Rob, you truly were one of the best "hands on" dads.
Thanks for sacrificing your own time to invest in the lives of our children.
This weekend we pause to celebrate you.
You will be greatly missed this Father's Day, but
we will lovingly remember you with all of our hearts.

Wednesday, June 17, 2015

Loss re-writes one's address book
Yes, that is what I'm learning these dog days of grief. I know I'm not alone; I've just joined a unique club of women void of spouse either by death or divorce. We often find our names missing from invitation lists and social gatherings; I've even found my name erased from the very ministries I've cherished most of my life. 
Many months after Rob's death, I glance at my address book filled with couples and his work friends and realize I'm likely to never hear from these folks again. It causes me to ponder the reason: awkwardness, the reality of busy lives, or the painful thought that I was only worthy as Rob's partner.  

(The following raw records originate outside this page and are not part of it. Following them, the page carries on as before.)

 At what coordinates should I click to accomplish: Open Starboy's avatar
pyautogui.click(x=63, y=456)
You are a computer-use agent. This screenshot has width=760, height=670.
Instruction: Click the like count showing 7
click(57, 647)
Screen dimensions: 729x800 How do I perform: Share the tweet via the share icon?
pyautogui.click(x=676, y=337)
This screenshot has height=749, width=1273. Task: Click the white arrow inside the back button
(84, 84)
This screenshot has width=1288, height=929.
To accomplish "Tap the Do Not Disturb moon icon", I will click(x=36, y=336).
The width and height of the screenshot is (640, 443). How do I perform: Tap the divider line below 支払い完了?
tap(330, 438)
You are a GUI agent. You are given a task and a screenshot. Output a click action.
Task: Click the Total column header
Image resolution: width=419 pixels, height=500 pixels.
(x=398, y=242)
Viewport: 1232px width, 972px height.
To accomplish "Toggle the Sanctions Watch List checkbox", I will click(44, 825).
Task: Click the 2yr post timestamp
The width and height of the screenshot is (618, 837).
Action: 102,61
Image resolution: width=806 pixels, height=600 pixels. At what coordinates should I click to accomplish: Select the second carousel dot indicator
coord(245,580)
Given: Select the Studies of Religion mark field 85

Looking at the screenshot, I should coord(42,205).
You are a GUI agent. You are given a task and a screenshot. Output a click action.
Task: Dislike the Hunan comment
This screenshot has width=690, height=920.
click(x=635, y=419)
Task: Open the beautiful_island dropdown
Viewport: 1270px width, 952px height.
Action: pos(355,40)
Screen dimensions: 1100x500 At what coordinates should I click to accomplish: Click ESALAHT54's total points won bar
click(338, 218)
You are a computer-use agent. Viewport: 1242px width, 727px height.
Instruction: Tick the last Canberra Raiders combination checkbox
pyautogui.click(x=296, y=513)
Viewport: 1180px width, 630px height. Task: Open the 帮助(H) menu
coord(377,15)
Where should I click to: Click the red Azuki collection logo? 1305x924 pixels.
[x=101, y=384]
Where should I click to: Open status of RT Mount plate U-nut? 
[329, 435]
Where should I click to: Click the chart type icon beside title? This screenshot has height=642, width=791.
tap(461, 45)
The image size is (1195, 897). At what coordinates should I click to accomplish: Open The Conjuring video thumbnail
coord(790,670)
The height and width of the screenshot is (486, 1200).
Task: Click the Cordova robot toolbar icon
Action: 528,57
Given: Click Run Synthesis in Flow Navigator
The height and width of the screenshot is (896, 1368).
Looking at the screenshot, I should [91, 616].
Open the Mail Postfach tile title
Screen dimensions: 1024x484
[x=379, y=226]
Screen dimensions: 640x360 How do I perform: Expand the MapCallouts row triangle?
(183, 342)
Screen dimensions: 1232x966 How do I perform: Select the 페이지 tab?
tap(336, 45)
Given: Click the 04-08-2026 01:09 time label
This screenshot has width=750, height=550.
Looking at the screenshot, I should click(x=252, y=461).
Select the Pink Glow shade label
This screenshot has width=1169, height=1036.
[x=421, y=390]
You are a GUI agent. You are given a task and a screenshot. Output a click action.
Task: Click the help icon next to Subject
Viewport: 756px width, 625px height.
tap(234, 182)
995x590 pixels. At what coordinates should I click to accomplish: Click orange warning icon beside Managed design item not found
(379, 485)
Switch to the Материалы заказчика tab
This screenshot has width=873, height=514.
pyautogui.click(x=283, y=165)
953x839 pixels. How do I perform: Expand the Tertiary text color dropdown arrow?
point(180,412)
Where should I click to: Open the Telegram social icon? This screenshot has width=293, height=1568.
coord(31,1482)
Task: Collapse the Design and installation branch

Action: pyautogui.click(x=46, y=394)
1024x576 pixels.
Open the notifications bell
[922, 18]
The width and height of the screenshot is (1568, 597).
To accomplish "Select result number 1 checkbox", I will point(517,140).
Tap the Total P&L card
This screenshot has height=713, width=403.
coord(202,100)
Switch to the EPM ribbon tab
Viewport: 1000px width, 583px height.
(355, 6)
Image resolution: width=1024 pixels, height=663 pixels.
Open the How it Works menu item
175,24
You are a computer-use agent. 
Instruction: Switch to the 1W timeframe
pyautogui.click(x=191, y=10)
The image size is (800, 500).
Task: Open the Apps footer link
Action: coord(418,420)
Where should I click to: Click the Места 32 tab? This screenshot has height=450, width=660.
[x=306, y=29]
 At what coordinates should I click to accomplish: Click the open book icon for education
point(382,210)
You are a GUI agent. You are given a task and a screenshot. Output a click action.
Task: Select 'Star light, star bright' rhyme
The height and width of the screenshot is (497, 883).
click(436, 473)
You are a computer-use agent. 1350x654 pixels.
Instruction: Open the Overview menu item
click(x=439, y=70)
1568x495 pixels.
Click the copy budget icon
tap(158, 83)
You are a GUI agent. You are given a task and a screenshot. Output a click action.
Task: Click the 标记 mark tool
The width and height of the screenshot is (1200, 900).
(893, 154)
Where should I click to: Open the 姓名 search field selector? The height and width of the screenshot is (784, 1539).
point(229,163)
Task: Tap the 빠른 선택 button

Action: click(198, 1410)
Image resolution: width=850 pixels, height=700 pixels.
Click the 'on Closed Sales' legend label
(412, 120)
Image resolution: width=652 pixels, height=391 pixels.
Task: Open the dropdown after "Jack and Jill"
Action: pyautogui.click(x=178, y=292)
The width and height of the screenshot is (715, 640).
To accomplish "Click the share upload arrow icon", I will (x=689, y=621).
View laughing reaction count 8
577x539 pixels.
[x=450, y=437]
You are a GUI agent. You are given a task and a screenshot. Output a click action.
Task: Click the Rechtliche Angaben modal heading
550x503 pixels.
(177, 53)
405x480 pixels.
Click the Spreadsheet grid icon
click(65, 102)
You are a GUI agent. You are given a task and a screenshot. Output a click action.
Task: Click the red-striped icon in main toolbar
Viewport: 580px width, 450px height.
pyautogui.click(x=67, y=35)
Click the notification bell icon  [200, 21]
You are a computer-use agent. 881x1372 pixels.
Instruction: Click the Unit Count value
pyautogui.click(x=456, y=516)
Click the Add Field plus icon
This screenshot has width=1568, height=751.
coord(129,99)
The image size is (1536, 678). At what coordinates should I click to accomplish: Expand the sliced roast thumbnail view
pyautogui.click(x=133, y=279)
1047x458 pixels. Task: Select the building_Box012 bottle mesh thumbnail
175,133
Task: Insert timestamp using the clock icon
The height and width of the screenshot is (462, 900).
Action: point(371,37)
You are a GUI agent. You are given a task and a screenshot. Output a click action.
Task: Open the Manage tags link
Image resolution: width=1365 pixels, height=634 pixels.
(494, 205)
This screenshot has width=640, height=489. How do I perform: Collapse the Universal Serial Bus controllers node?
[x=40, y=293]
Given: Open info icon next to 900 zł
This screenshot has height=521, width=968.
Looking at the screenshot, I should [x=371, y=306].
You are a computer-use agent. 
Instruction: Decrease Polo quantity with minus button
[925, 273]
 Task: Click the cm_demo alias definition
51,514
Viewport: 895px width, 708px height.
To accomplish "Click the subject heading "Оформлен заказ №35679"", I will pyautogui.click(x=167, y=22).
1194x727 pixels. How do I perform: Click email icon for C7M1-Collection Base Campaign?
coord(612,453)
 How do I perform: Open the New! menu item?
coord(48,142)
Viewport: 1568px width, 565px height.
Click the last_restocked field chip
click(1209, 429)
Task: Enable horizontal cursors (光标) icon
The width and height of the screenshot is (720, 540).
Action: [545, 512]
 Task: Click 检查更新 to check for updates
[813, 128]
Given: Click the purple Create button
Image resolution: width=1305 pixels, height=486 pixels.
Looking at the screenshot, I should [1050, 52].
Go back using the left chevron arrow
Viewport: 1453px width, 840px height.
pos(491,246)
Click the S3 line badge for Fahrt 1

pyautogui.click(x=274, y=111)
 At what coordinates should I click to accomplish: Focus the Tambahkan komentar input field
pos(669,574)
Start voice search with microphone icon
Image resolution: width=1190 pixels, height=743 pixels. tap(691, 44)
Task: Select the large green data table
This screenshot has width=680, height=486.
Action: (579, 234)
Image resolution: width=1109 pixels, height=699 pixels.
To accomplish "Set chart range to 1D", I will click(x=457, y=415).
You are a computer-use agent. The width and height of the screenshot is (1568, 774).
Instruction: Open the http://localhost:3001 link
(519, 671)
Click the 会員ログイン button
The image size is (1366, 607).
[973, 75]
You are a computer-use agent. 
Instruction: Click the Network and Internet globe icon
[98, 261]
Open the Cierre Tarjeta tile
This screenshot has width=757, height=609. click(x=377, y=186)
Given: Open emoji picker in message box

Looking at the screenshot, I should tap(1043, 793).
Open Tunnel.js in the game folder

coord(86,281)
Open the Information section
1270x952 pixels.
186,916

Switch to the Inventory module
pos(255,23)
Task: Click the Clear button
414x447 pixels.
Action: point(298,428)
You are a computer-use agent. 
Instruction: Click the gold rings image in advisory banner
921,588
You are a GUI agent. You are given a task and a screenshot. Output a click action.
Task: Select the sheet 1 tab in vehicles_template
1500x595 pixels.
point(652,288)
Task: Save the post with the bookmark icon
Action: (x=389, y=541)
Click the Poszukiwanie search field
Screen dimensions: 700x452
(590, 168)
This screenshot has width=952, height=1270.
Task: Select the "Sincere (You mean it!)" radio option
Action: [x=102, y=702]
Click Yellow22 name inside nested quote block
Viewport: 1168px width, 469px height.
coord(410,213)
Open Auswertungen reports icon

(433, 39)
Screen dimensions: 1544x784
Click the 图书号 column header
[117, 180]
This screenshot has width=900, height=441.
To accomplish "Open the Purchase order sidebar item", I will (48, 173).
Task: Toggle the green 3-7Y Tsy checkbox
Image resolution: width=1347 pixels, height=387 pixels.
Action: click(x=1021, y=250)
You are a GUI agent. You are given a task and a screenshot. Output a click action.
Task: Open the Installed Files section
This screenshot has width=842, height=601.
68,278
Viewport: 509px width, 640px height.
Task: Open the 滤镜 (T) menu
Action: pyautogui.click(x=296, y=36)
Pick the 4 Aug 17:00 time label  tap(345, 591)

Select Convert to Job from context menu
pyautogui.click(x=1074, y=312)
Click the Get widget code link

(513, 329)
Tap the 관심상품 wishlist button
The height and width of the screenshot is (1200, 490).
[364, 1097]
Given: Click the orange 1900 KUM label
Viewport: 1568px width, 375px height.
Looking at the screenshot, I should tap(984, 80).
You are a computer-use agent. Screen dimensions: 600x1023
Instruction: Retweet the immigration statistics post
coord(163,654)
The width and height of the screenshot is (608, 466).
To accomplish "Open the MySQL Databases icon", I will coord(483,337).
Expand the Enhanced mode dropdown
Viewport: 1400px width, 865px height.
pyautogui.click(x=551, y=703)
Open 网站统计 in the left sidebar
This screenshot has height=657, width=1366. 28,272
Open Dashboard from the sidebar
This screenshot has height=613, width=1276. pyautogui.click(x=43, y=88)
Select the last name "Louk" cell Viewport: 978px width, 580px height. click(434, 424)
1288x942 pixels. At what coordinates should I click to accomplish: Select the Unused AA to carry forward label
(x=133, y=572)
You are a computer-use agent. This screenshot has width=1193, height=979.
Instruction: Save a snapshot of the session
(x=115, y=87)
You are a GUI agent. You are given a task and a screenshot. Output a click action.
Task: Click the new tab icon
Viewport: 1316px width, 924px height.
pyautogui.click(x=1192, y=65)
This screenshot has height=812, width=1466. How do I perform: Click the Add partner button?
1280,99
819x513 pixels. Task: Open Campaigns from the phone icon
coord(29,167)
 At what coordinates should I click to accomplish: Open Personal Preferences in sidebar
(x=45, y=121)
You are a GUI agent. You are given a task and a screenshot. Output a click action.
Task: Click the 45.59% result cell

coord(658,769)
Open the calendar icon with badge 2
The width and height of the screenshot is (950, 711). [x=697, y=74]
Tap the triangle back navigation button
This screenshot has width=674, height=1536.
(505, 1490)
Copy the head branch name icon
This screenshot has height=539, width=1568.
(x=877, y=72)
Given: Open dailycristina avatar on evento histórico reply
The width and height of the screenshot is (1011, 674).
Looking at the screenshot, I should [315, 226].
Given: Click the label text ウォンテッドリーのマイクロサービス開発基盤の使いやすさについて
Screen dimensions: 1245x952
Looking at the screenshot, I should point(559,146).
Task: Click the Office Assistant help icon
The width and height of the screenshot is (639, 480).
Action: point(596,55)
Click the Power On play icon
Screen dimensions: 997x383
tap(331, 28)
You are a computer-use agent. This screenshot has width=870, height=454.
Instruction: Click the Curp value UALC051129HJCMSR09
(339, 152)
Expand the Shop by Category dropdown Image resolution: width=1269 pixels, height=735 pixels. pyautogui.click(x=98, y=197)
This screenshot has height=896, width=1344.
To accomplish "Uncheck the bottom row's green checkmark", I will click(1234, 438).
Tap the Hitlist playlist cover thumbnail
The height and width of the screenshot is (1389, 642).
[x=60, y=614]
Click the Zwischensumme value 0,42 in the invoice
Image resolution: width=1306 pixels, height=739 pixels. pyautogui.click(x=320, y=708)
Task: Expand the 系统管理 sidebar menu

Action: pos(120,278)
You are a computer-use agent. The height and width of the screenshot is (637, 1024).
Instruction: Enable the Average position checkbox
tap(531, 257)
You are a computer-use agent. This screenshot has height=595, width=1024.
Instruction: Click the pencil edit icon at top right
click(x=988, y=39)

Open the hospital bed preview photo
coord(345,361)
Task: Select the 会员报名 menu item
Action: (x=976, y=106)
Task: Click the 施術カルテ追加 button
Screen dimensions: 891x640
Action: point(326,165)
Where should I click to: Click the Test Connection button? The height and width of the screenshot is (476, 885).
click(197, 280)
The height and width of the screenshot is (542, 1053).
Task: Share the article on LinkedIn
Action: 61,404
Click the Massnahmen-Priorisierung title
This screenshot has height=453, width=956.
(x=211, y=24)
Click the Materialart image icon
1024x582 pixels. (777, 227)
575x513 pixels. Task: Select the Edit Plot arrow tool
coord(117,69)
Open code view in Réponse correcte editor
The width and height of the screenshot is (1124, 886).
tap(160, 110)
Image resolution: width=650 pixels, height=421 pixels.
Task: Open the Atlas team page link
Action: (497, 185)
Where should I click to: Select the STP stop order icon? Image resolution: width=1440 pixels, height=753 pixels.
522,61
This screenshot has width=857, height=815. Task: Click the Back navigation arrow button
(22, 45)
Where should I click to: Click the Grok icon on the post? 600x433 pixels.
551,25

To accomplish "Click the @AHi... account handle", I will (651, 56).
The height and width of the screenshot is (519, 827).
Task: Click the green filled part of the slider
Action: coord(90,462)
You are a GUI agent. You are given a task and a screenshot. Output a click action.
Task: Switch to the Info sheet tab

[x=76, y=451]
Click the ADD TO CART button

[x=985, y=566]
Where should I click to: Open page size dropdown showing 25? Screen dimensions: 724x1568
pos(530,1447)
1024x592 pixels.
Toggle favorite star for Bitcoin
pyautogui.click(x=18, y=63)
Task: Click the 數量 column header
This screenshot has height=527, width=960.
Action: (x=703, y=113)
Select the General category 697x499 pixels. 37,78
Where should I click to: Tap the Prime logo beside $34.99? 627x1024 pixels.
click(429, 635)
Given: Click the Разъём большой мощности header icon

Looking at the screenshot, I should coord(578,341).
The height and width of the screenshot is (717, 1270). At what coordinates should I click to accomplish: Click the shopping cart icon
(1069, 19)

I'm sure I'm guilty of erasure as well; I just didn't understand the great loneliness and assault on one's identity after tragic loss. 
Gratefully, new entries have been added to my edited pages and a few faithfuls have remained through trial and fire. I'm not complaining, just learning a new normal I never anticipated. 
But if I'm honest, I must admit that each crossed-out entry in my worn address book finds me grieving all over again. My life and friendships will never look the same. I'm not married; I'm not single...I have no idea who to invite into this next chapter.